Cold and flu season looked a lot different in recent years as Michiganders wore masks, distanced themselves physically from others, and were extra cognizant of symptoms in the midst of a global pandemic.
The result was significantly fewer reports of respiratory infections, including next to no documented cases of influenza. By limiting the spread of coronavirus, communities seemingly had a stranglehold on other viruses as well.
But in December 2022, many of those defense mechanisms are no longer in play, and health systems are seeing waves of sick people. Schools have closed because staff members are ill. Even the Detroit Lions are affected; sick players missed practice this week.
Doctors saw a surge of RSV infections this fall, followed now by a spike in influenza cases, all while COVID-19 infections continued at a steady pace. Add in other respiratory infections that cause “cold” symptoms this time of year, and it begs the question – is this cold and flu season worse than usual or are we as a community just out of practice being sick?
“I think part of why numbers are high is we haven’t had – for three years essentially – exposure to flu or RSV,” said Dr. Matthew Sims, an infectious disease specialist for Corewell Health East, previously known as Beaumont Health. “As we know with these respiratory viruses, you build up antibodies. and those antibodies will last for a while. You won’t get full protection past a few months for respiratory viruses, but you will get some protection.

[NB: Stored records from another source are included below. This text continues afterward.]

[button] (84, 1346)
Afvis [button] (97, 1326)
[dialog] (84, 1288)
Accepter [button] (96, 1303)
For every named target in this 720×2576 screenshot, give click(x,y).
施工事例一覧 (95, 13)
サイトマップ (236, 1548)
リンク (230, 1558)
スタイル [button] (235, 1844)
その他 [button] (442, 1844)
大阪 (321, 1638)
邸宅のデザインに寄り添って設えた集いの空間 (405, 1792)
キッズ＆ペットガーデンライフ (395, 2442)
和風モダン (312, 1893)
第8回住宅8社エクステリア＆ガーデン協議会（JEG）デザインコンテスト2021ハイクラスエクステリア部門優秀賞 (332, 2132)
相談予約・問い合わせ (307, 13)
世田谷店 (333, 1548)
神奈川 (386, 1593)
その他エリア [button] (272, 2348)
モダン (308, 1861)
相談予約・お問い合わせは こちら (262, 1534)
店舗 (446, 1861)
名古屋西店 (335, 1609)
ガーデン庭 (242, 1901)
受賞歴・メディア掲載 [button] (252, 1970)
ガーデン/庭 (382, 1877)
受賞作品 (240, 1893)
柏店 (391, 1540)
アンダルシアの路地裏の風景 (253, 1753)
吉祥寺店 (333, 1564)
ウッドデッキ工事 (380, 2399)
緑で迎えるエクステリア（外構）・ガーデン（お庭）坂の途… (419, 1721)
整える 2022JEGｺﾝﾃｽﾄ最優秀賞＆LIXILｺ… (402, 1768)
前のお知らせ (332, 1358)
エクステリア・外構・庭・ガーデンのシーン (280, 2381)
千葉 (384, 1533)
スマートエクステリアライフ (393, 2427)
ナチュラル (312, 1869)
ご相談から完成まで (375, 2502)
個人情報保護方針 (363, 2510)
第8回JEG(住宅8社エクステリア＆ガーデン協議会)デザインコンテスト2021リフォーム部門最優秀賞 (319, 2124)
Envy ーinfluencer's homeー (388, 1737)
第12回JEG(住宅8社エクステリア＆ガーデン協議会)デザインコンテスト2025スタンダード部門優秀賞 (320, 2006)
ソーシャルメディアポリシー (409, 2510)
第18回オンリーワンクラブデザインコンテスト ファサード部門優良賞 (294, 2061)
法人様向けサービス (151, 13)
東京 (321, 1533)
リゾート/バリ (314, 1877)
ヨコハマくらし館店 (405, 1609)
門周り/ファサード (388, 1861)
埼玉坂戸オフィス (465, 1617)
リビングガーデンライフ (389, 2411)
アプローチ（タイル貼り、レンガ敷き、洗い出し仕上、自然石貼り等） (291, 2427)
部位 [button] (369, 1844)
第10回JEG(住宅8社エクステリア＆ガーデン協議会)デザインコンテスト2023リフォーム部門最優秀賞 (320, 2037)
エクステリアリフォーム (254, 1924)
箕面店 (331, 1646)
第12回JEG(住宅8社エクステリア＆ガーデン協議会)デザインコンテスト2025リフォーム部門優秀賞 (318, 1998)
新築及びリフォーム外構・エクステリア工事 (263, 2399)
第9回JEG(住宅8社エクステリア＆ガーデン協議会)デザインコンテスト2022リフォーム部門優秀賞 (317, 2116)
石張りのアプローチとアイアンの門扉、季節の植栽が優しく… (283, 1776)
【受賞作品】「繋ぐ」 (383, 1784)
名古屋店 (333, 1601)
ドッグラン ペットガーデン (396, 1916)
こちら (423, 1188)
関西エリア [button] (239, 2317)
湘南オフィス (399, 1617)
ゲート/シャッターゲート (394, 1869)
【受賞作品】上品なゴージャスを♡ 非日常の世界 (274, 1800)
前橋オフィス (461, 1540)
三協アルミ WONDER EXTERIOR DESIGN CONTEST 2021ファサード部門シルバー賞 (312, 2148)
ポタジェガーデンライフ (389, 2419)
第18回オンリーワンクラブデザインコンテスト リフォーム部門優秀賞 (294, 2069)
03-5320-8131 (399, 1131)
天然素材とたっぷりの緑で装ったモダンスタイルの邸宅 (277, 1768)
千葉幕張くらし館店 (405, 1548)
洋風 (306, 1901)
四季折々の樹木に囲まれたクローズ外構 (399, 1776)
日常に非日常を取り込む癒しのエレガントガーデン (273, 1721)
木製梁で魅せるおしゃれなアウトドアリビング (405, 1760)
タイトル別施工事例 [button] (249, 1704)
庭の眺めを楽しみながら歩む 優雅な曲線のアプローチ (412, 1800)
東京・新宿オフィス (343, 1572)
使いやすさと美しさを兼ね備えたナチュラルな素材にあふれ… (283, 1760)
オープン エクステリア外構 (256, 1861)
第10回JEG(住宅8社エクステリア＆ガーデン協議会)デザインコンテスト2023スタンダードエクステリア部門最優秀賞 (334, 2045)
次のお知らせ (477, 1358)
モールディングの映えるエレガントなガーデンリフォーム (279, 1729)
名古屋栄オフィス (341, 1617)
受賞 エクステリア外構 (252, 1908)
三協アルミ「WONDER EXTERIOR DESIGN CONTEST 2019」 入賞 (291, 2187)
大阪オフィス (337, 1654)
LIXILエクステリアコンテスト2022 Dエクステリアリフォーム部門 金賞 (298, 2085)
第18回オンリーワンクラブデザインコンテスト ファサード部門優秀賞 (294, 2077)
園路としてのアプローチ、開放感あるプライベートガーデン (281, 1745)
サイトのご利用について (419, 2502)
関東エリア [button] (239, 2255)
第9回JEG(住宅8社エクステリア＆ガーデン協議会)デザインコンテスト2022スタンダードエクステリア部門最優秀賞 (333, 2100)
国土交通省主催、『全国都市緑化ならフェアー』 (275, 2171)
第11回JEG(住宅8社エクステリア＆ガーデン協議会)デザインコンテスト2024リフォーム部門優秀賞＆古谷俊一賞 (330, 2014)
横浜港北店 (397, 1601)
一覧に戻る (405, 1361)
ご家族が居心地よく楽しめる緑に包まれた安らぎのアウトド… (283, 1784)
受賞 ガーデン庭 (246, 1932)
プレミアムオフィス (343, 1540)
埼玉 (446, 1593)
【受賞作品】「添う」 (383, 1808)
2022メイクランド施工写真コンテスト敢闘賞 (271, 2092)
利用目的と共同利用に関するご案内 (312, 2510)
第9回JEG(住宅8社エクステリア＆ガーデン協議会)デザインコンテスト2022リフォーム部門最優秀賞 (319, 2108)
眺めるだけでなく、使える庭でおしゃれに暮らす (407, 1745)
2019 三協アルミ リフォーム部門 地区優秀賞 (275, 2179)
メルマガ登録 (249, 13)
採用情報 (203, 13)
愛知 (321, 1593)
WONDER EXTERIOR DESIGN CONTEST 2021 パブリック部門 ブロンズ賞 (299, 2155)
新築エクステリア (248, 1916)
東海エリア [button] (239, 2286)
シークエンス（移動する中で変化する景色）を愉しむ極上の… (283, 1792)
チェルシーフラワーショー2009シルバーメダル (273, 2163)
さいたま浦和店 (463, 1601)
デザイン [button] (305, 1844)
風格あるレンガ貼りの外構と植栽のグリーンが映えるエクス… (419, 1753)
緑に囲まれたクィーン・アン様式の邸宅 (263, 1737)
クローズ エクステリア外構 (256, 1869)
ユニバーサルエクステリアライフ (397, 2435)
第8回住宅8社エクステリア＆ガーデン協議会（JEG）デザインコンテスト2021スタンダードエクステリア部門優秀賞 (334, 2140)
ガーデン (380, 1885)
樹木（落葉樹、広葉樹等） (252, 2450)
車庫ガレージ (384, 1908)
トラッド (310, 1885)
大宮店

“It’s quite possible since it’s been years rather than months, everybody’s antibody levels are kind of lower than they would be from just routine exposure and boosting of whatever you had.”
At Henry Ford Health in Oakland County, Dr. Jennifer Burgess said the increase in illnesses is likely a result of communities letting down their guard. That means less handwashing and masking, more people getting together indoors, kids back in schools, and traveling without mandatory masking.
“It’s not necessarily that symptoms are worse, but people almost forgot how it felt to be sick because we were doing so good not being sick,” said Burgess, a family medicine specialist.
Based on the flu season in the southern hemisphere earlier this year, health officials have projected a tougher flu season this year in the U.S.
That is starting to become the reality in Michigan.
During the last week of November, Corewell Health East had about 344 flu patients systemwide. By the second week of December, the number jumped to about 760. Sparrow Health said it has also seen a steeper increase in flu hospitalizations compared to pre-COVID years.
Flu patients don’t appear to be any sicker than normal. About 90% of flu patients at Corewell East are sent home. About 10% need further care and they tend to have other conditions or risk factors like poor cardiac health, which leaves them vulnerable to more severe illness.
Symptoms of COVID, influenza and other infections can look a lot alike. One common symptom seperating the flu from other respiratory illnesses is a fever reaching 102 or 103 degrees. Meanwhile, COVID-19 is typically showing with a dry cough and runny nose as of late 2022.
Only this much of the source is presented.